Historically, before the 1950s–1960s, scientists believed humans think through a series of if/else statements (e.g., “If I drink more coffee, I’ll be jittery,” or “If a seagull spots my pizza, it’ll try to snatch a bite”). Geoffrey Hinton, a cognitive psychologist and computer scientist, was one of the advocates for an opposing idea: that humans think more experientially or probabilistically. For instance, based on the cloud cover today and similar past experiences, there’s a high probability of rain, so I’ll grab an umbrella. This idea laid the foundation for probabilistic algorithms and, ultimately, the field of Machine Learning.

2.2 Machine Learning

To quickly recap, AI is a broad term encompassing efforts to replicate aspects of human cognition. Machine Learning is a subset of AI that focuses on algorithms enabling computers to learn from data and build probabilistic models.

What is ML?

Machine Learning (ML) is a subset of AI that specifically focuses on algorithms that allow computers to learn from data and create probabilistic models.

Source: Original comic by sandserif

Source: Original comic by sandserif

Machine Learning includes various types and techniques, but in this workshop we’ll primarily focus on Neural Networks (NNs).

2.3 Neural Networks

NNs are loosely inspired by the structure of the human brain and consist of interconnected nodes, or neurons, that process information. The principle “neurons that fire together, wire together” [1] captures the idea that the strength of their connections, known as weights, adjusts based on experience.

Figure 2.1: Source [2] The parts of neuron: a cell body with a nucleus, branching dendrites, and a long axon connecting with thousands of other neurons at synapses.

Figure 2.1: Source [2] The parts of neuron: a cell body with a nucleus, branching dendrites, and a long axon connecting with thousands of other neurons at synapses.

Figure 2.2: Structure of a neural network: Ramón y Cajal’s drawing of the cells of the chick cerebellum, from Estructura de los centros nerviosos de las aves, Madrid, 1905

Figure 2.2: Structure of a neural network: Ramón y Cajal’s drawing of the cells of the chick cerebellum, from Estructura de los centros nerviosos de las aves, Madrid, 1905
What is NN?

Neural Network (NN) is a foundational technique within the field of machine learning.

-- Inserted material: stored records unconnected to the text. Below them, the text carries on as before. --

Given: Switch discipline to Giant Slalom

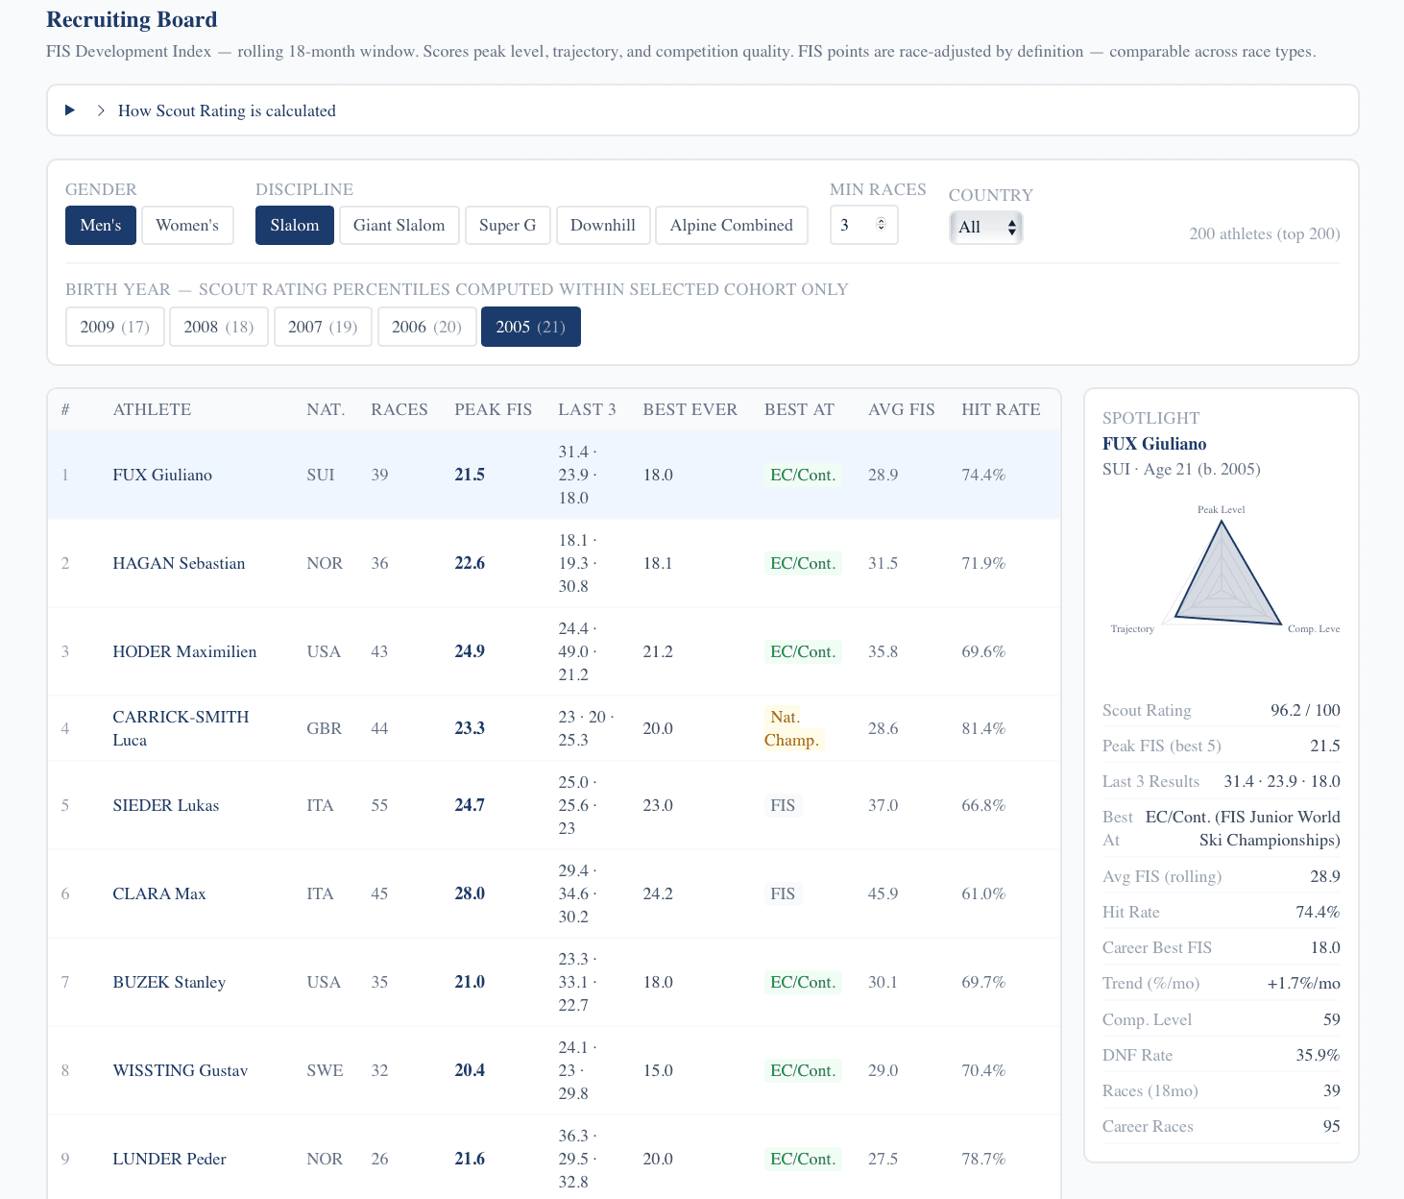Looking at the screenshot, I should point(399,226).

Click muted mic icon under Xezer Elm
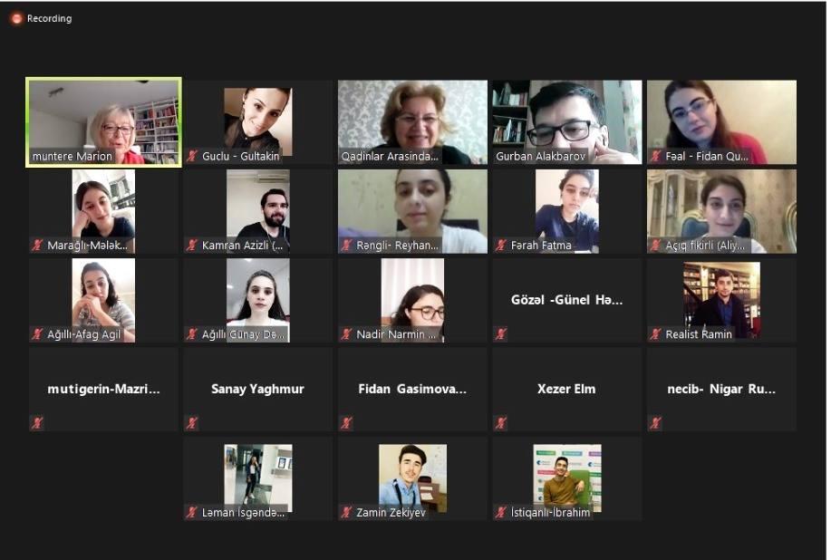(501, 423)
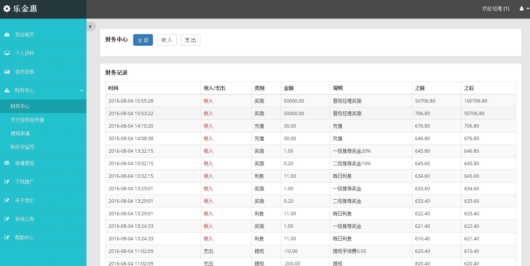
Task: Open the user account dropdown menu
Action: coord(524,9)
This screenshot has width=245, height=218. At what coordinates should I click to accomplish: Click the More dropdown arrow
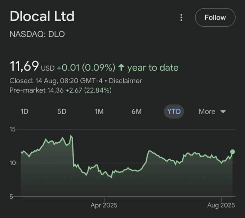(223, 112)
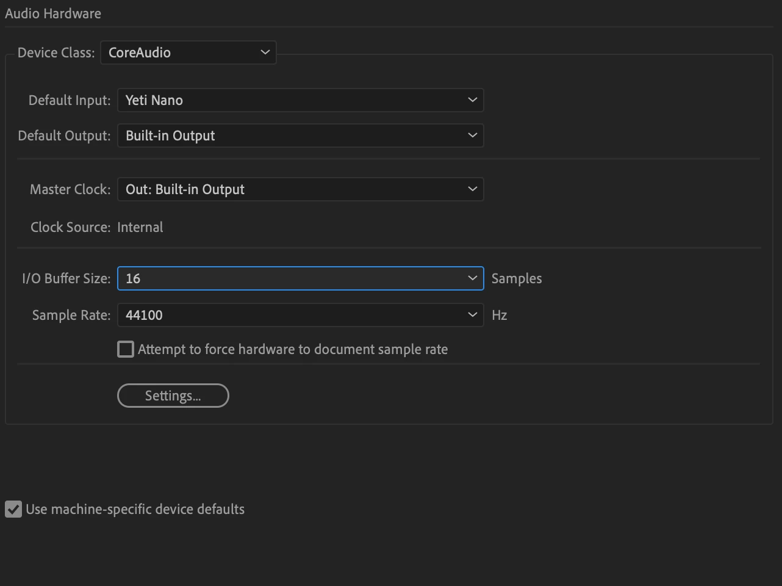Viewport: 782px width, 586px height.
Task: Click the Master Clock chevron arrow
Action: coord(472,189)
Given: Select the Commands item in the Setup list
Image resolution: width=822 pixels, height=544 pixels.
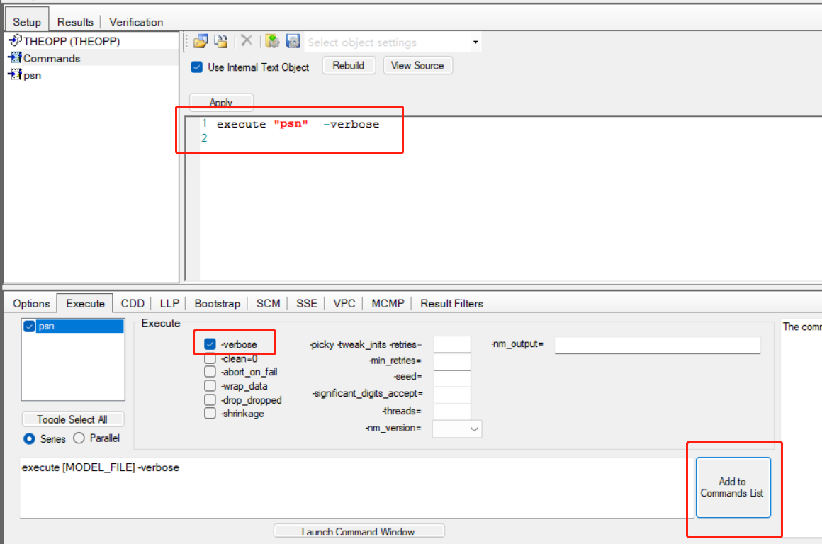Looking at the screenshot, I should coord(52,58).
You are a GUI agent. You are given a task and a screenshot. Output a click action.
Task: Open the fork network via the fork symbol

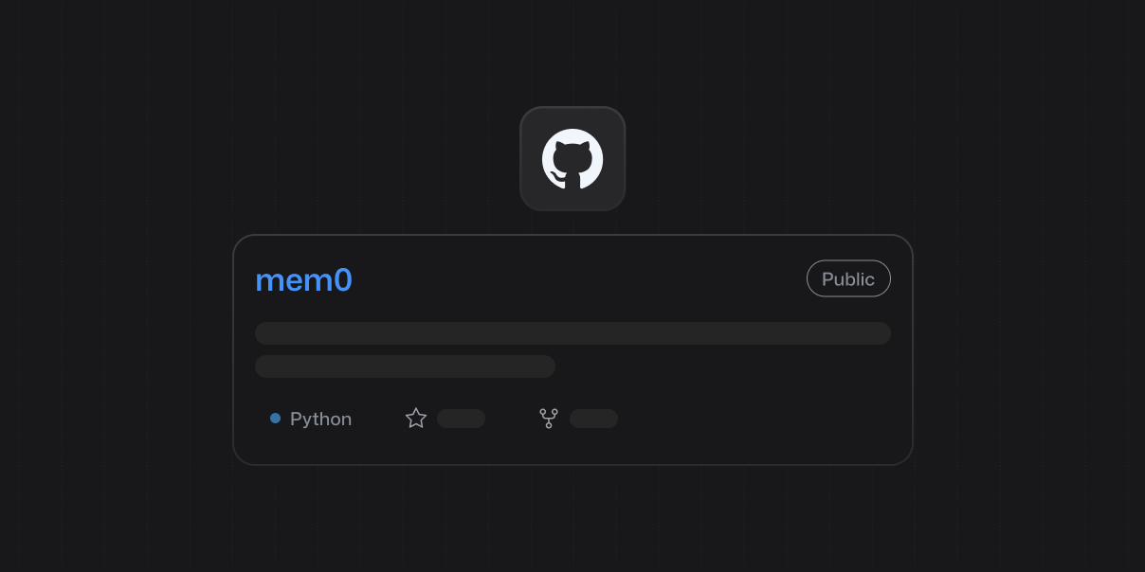pyautogui.click(x=549, y=418)
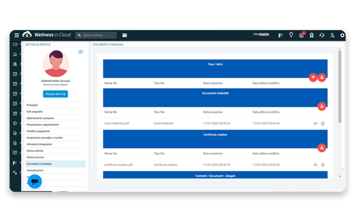Open the settings gear in the top bar
Viewport: 354px width, 222px height.
click(x=342, y=36)

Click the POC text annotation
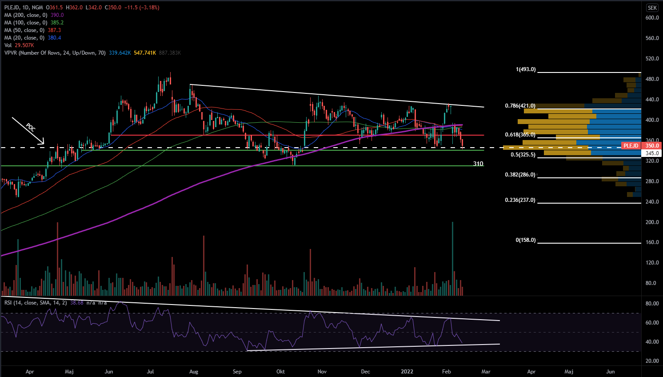(30, 128)

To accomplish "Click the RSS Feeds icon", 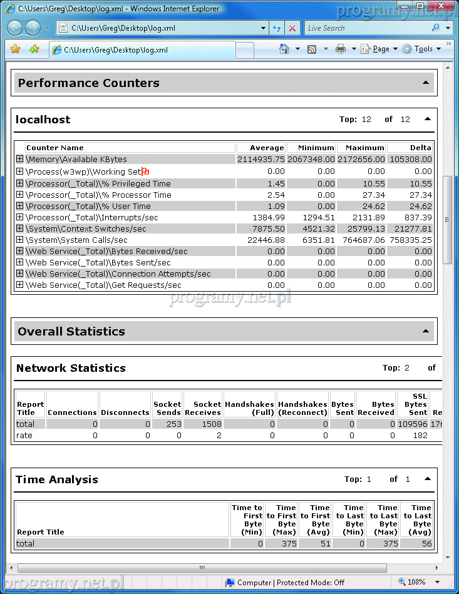I will pos(312,49).
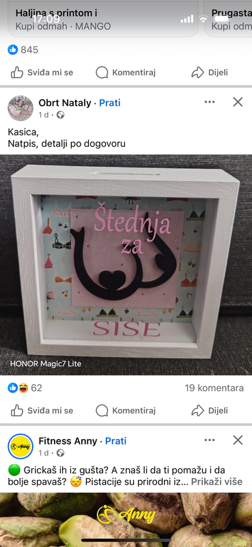Hide Obrt Nataly post with X
252x547 pixels.
pyautogui.click(x=238, y=102)
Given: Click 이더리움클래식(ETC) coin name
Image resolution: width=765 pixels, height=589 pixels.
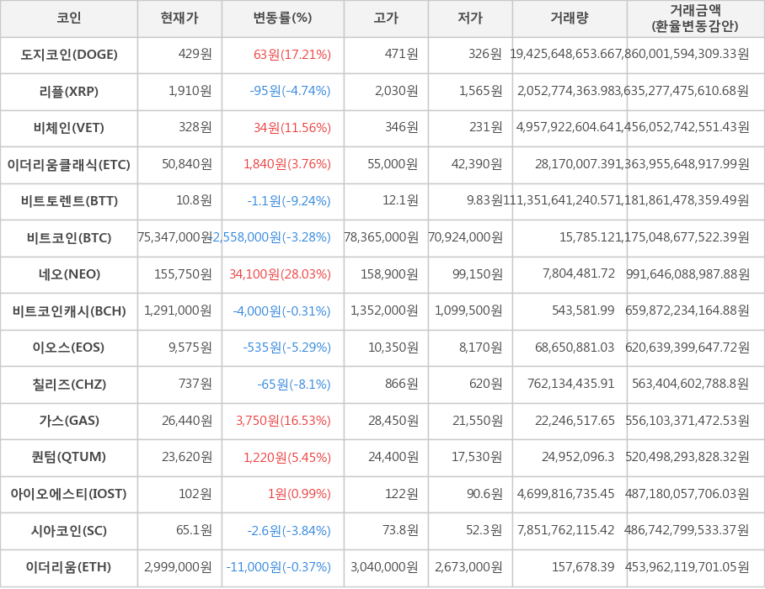Looking at the screenshot, I should click(x=69, y=164).
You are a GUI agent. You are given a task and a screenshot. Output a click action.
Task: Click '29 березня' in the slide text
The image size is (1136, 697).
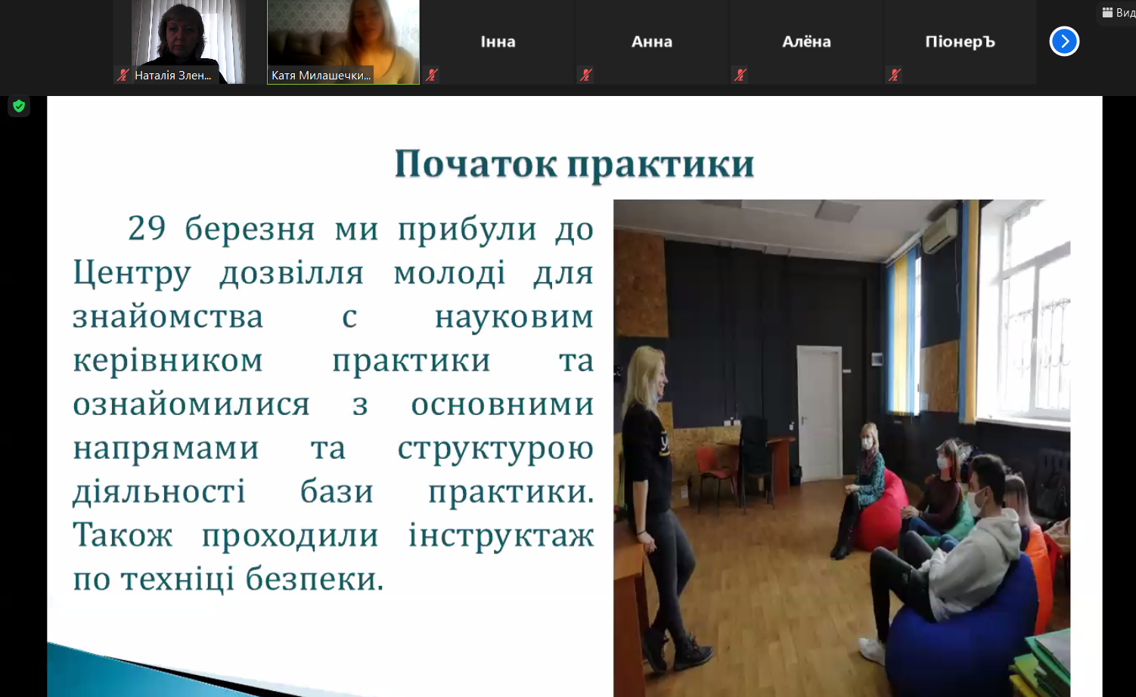(x=221, y=228)
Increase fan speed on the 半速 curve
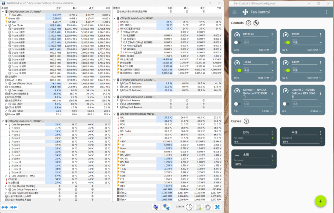The width and height of the screenshot is (334, 213). coord(320,138)
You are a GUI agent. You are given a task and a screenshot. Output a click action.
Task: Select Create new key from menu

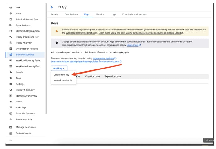(x=61, y=75)
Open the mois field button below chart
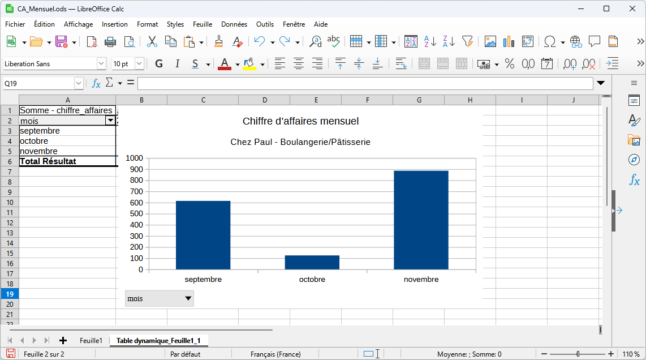The height and width of the screenshot is (360, 646). [x=159, y=298]
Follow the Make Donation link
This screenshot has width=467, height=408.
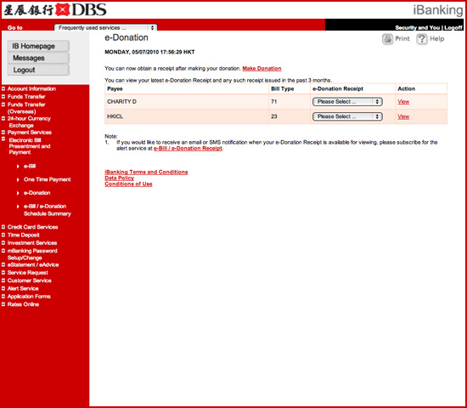(x=262, y=68)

NNs are designed to simulate the way the human brain processes information by using a series of connected layers, or neurons, that transform and interpret input data.

The Perceptron [3], one of the earliest neural network models, was invented in 1957 by psychologist Frank Rosenblatt, who unfortunately did not live long enough to witness the far-reaching impact of his work. Rosenblatt’s Perceptron was a physical machine with retina-like sensors as inputs, wires acting as the hidden layers, and a binary output system. This invention marked the early stages of artificial intelligence, laying the groundwork for the powerful neural networks we use today.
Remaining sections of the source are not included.